#### [Dataset content]
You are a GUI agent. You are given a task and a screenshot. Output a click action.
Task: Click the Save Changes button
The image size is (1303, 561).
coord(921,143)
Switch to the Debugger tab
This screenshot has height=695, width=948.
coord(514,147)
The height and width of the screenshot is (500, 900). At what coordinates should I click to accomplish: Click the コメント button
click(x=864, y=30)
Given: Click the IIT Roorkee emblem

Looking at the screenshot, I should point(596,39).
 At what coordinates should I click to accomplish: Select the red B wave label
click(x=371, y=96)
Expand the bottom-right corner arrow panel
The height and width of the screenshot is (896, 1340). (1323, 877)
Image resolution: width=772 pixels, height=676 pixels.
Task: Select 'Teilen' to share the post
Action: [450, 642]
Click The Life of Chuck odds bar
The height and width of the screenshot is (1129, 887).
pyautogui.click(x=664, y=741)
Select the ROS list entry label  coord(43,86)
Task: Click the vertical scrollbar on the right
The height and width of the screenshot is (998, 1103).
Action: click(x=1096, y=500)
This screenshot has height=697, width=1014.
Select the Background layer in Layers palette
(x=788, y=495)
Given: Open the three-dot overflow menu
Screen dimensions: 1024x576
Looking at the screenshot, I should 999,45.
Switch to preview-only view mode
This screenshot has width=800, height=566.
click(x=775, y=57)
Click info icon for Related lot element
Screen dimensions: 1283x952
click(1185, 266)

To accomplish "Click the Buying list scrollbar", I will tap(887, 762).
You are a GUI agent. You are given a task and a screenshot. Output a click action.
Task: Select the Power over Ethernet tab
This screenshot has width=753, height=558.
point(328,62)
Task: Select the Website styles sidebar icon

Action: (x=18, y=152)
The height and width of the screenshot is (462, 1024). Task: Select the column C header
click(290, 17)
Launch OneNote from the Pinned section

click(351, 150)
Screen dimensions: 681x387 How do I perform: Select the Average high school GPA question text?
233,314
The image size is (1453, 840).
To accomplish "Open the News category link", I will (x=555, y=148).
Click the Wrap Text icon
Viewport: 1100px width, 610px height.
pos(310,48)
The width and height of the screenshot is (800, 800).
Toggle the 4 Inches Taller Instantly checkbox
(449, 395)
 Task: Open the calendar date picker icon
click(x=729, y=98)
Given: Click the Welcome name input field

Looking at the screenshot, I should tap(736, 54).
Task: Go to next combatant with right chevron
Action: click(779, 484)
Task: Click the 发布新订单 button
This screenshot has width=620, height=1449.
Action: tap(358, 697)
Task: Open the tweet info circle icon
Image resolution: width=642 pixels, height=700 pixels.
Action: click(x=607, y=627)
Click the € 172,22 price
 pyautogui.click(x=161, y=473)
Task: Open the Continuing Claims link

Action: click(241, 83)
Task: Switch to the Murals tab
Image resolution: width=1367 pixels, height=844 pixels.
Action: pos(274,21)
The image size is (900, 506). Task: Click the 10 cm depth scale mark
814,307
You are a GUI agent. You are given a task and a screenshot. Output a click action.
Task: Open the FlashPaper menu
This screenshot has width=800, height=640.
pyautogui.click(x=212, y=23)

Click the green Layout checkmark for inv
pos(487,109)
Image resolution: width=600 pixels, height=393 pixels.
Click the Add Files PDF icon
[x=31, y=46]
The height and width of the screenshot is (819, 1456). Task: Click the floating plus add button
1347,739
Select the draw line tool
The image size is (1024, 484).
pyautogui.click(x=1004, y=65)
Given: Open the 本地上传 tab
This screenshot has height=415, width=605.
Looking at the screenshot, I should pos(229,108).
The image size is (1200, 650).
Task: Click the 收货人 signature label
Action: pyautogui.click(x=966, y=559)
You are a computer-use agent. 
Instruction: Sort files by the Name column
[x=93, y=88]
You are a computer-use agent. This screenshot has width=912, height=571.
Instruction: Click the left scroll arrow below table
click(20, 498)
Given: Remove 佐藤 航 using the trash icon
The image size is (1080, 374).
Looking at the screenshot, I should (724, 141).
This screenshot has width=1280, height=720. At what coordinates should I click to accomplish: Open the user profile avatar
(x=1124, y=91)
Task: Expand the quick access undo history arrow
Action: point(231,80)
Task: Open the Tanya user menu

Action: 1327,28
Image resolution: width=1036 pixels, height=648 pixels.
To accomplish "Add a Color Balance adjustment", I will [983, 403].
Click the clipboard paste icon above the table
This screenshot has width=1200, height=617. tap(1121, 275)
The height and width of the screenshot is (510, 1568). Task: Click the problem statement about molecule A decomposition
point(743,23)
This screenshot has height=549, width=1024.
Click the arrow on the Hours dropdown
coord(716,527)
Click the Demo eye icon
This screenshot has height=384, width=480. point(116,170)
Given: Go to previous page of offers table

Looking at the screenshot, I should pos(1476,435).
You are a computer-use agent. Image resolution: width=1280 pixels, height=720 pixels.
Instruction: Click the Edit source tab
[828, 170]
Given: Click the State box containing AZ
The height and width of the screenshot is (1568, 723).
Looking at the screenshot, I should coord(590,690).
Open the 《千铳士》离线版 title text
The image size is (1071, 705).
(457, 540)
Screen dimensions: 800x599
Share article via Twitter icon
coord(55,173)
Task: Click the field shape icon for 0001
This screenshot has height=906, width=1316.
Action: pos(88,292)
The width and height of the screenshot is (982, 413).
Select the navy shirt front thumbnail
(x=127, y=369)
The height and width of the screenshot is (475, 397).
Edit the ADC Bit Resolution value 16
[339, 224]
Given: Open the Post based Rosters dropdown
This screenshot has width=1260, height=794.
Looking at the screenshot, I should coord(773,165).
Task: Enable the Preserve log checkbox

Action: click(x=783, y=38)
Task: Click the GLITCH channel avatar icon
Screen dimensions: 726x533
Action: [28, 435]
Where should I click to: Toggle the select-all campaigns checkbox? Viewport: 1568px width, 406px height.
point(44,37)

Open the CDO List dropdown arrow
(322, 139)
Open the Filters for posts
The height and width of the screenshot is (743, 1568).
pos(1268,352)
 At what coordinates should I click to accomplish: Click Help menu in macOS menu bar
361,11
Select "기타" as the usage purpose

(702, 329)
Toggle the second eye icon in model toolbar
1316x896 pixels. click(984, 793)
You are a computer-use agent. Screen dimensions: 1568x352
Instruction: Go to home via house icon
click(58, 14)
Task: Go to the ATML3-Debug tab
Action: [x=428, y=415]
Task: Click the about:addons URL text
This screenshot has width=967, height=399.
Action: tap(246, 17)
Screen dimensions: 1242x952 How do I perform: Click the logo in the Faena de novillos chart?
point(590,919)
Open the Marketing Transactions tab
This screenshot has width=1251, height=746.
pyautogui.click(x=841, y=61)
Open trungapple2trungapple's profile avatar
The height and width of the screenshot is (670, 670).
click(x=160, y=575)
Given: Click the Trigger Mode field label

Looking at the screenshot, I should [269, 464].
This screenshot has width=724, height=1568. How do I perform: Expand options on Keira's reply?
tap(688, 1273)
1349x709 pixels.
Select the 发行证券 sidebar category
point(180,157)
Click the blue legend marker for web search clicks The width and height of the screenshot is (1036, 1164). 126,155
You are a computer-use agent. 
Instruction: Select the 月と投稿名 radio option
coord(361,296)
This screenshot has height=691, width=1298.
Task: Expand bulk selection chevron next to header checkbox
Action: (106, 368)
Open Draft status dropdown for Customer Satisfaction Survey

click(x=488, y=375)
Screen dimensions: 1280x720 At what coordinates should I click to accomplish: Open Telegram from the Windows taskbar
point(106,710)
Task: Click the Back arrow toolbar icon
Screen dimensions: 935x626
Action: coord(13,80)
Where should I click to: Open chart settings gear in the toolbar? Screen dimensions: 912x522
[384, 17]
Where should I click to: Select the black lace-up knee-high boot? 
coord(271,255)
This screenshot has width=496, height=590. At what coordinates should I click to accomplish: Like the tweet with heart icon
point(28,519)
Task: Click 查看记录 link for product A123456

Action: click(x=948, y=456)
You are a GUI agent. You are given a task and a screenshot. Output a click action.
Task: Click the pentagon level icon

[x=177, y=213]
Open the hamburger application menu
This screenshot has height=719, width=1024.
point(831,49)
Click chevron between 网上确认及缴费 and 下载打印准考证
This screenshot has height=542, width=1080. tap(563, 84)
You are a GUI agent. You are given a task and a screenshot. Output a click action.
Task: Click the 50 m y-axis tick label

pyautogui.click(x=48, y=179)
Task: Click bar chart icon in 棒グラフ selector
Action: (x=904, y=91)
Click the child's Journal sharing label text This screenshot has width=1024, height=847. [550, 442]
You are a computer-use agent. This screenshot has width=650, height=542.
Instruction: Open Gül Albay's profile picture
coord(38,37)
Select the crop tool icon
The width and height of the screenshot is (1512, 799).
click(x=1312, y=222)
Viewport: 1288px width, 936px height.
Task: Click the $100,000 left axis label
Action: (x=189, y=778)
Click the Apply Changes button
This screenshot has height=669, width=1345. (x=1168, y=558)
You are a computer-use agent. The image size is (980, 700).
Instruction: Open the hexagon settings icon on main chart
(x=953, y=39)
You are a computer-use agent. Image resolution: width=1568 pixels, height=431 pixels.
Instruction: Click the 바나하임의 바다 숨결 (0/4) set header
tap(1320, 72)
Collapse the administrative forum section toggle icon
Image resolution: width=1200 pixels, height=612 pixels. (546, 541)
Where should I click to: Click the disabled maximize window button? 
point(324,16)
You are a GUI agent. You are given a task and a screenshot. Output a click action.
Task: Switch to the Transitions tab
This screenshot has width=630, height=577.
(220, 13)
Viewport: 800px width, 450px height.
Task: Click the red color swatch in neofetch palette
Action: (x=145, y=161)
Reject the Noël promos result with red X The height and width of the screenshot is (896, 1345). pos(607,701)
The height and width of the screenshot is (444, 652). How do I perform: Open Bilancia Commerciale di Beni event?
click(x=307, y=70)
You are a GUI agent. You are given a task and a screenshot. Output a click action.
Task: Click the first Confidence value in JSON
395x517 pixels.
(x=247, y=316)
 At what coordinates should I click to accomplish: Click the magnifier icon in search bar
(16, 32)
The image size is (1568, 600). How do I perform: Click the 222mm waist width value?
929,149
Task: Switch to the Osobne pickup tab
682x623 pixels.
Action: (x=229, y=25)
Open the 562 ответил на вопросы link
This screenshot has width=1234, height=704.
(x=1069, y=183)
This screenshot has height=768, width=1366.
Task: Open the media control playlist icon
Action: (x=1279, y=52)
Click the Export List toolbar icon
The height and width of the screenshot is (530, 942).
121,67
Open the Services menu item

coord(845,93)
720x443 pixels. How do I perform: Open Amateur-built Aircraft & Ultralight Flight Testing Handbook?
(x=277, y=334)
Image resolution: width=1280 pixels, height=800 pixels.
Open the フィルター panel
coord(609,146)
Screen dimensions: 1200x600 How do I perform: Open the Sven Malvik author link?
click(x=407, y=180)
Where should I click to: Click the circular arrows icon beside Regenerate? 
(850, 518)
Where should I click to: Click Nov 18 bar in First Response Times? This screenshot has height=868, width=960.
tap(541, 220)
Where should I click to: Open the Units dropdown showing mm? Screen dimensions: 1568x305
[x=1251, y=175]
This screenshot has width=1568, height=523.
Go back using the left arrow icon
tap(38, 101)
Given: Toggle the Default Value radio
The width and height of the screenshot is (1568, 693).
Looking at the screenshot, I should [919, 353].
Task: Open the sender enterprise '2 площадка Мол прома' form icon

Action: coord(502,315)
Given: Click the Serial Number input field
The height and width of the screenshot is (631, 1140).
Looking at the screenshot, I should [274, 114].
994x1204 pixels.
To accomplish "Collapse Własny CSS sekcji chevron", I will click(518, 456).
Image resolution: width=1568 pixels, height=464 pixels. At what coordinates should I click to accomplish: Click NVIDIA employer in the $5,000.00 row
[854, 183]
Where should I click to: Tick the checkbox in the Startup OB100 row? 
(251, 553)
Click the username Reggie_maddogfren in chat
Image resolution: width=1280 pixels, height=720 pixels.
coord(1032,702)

#### [Your goal]
Using only the entries above, output the line with "The height and width of the screenshot is (819, 1456).", the line with "Given: Open the 本地上传 tab", and all lines between them, exactly as they stand.

#### [Task answer]
The height and width of the screenshot is (819, 1456). Task: Click the floating plus add button
1347,739
Select the draw line tool
The image size is (1024, 484).
pyautogui.click(x=1004, y=65)
Given: Open the 本地上传 tab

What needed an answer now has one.